Material provided.
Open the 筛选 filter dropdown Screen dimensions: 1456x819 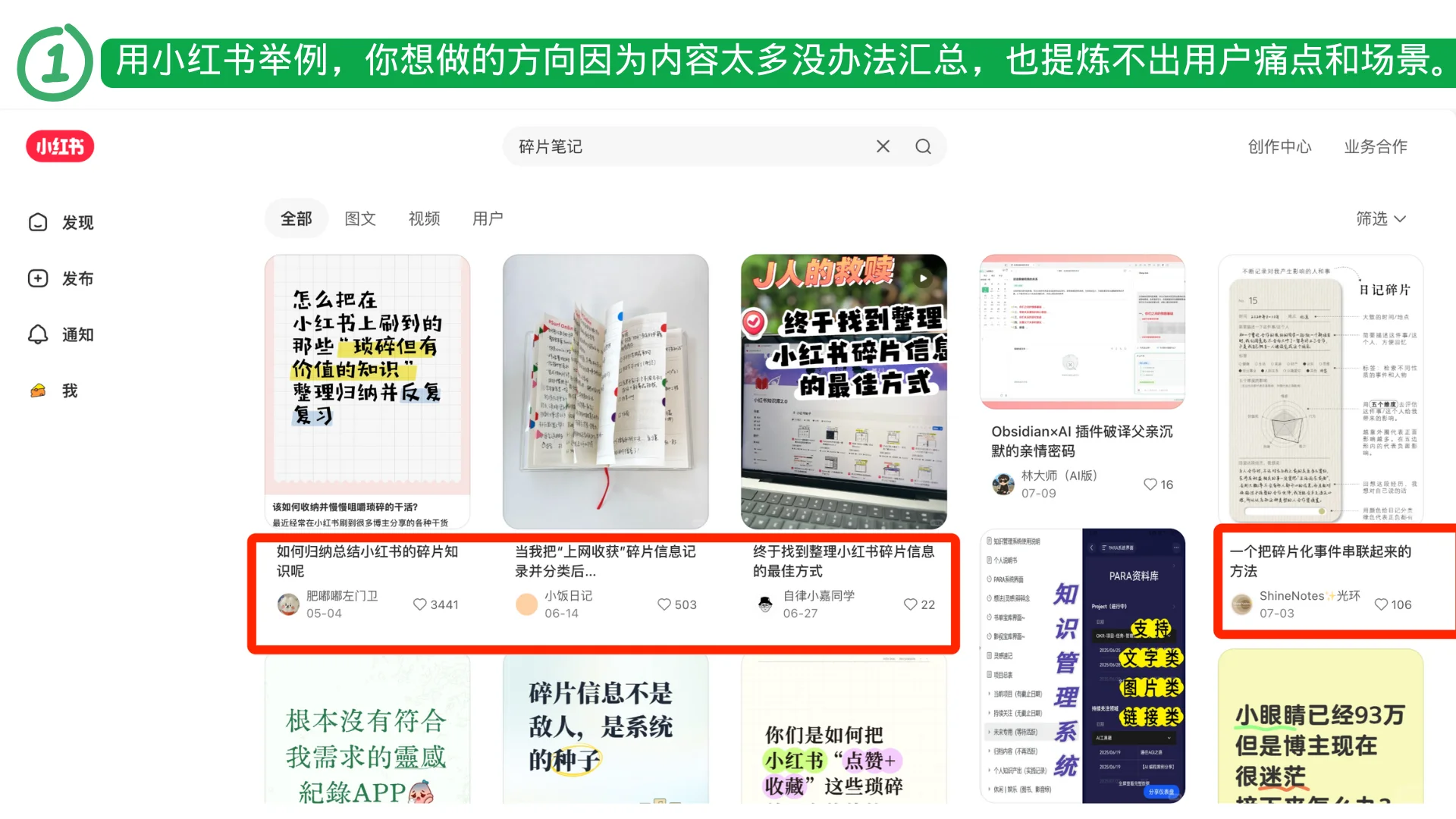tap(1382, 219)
==
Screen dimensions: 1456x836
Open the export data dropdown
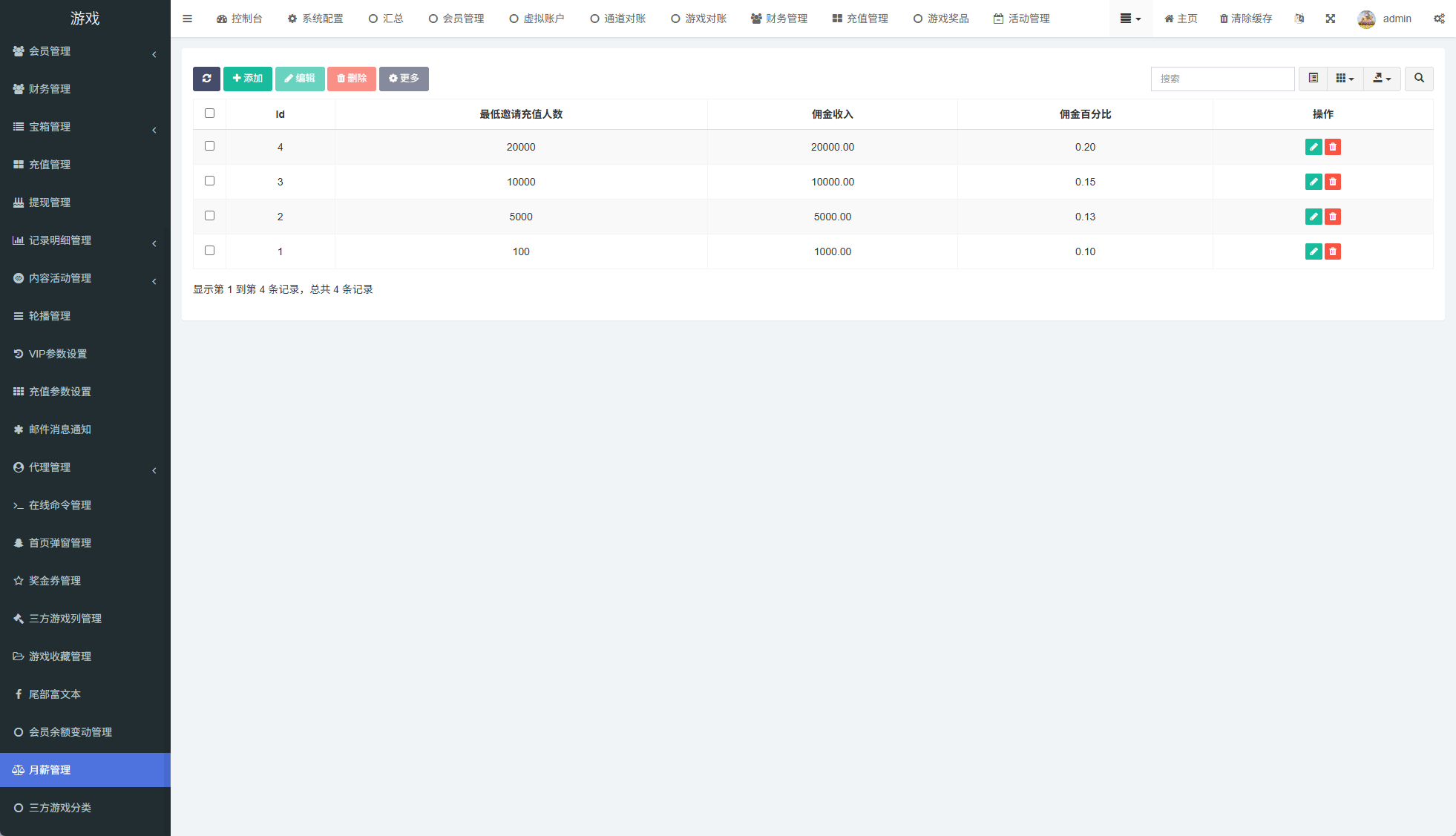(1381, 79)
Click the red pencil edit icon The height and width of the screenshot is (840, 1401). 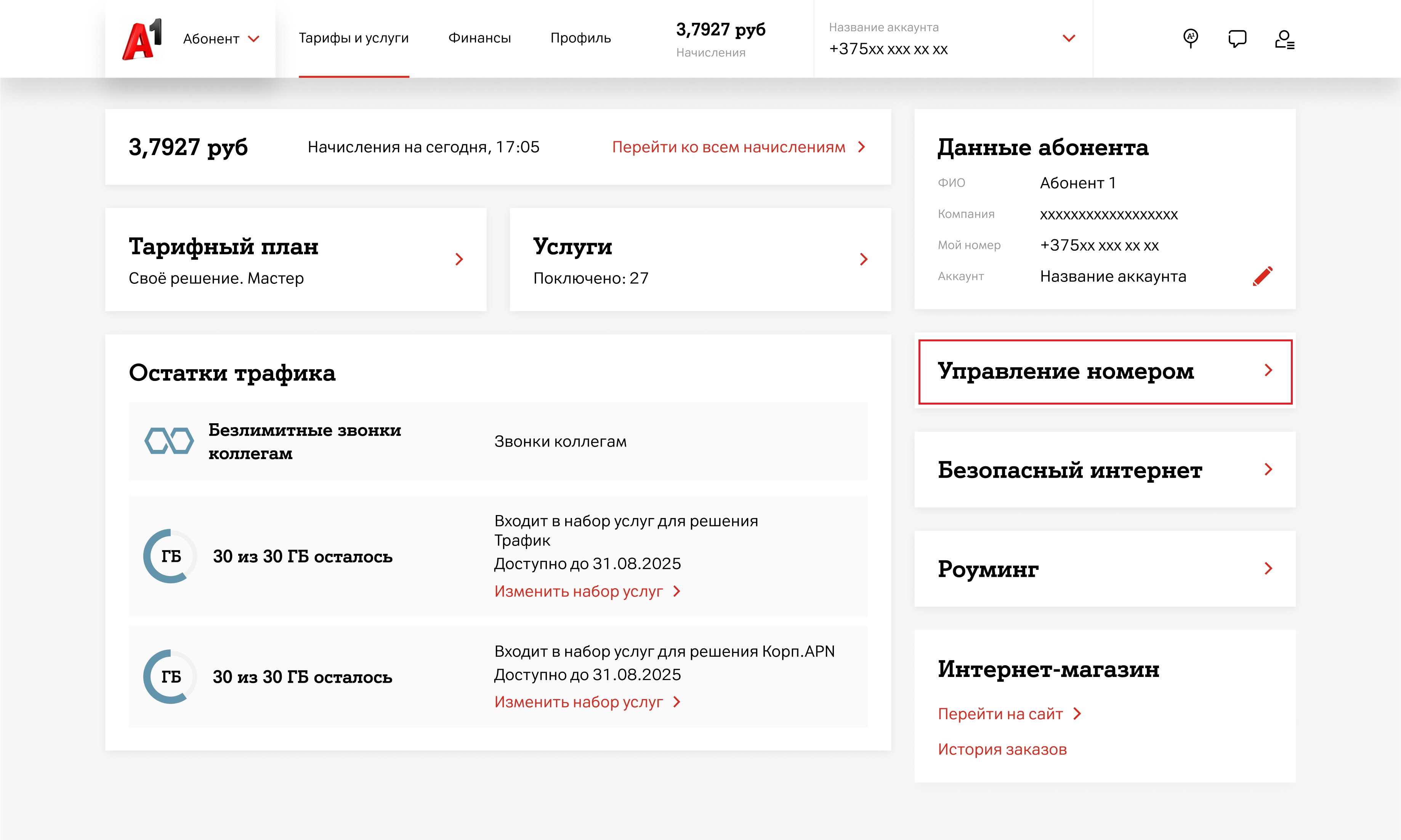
--
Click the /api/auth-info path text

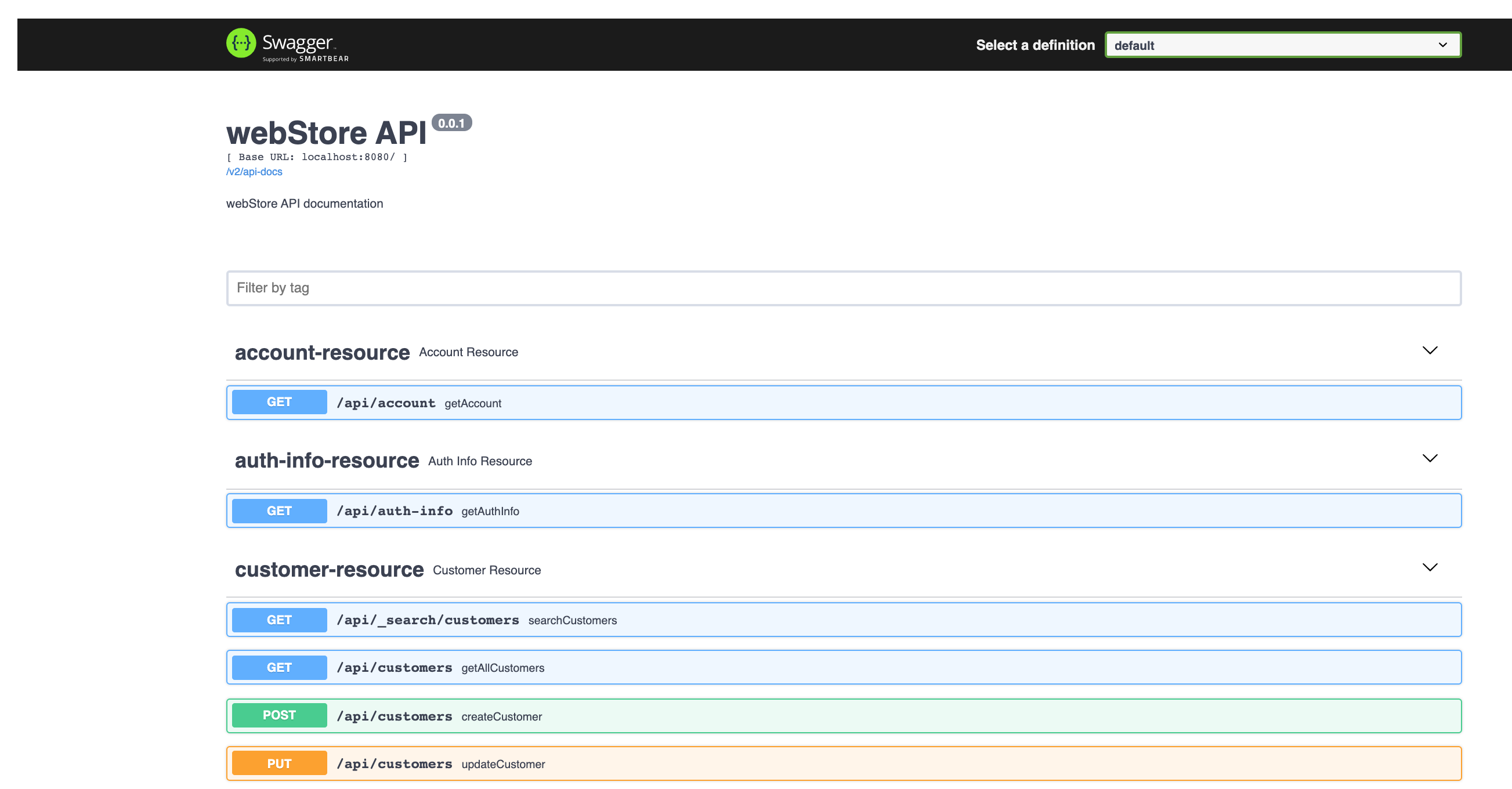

Work required.
Exact copy, pictures excluded: from the line with "Screen dimensions: 1456x836" up to and including the line with "Click the red" in the data above.

Solved exercise.
Screen dimensions: 1456x836
Open the export data dropdown
(1381, 79)
Click the red pencil edit icon The height and width of the screenshot is (840, 1401). 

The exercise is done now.